[WRITTEN TASK] Copy out every line of the listing below word for word, leaving out the pictures.

** Start INPUT ROWS **

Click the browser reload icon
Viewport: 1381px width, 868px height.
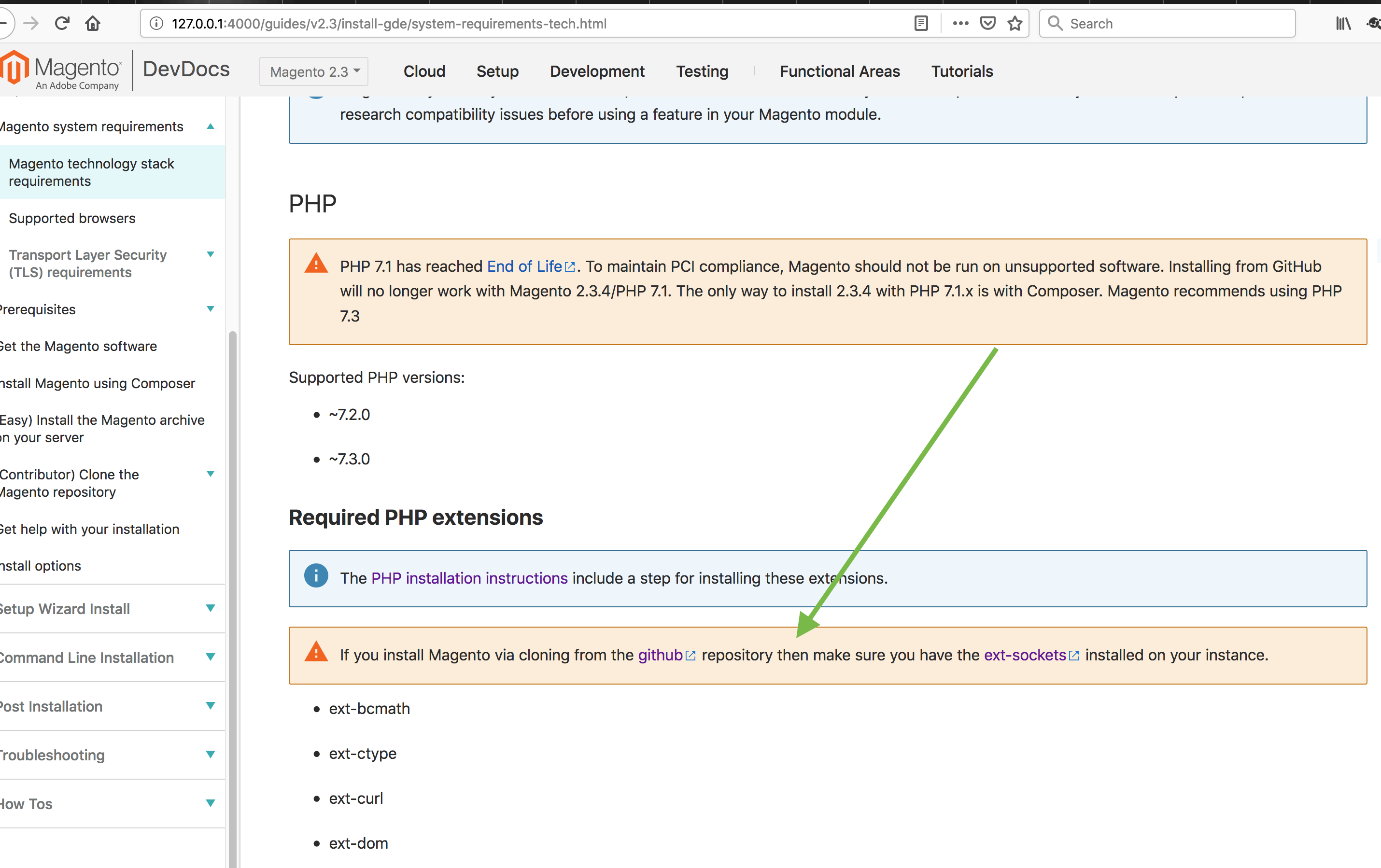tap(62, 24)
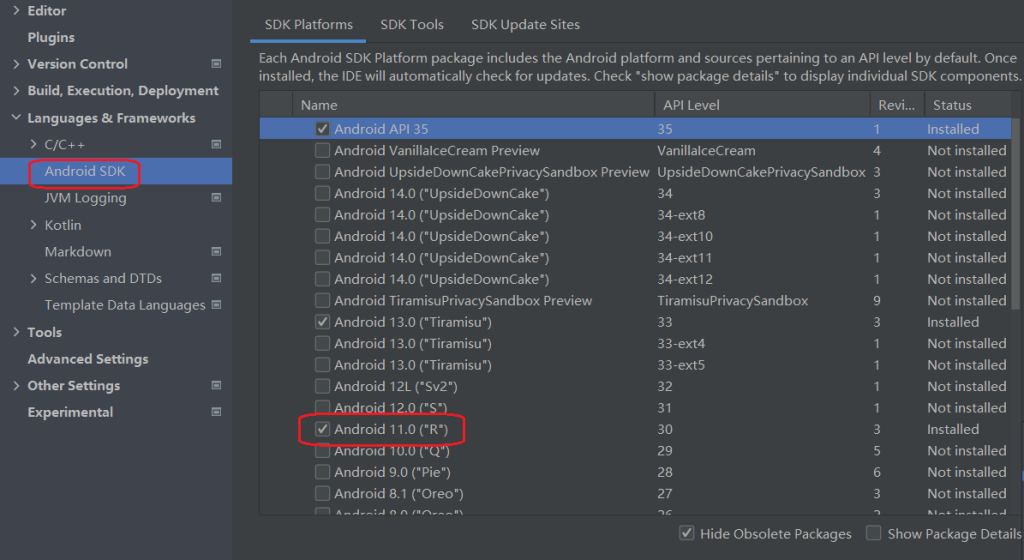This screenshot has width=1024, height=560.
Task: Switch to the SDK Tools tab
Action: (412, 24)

** End INPUT ROWS **

[THE COMPLETED TASK]
Click the browser reload icon
Viewport: 1381px width, 868px height.
tap(62, 24)
This screenshot has width=1024, height=560.
Task: Switch to the SDK Tools tab
Action: (412, 24)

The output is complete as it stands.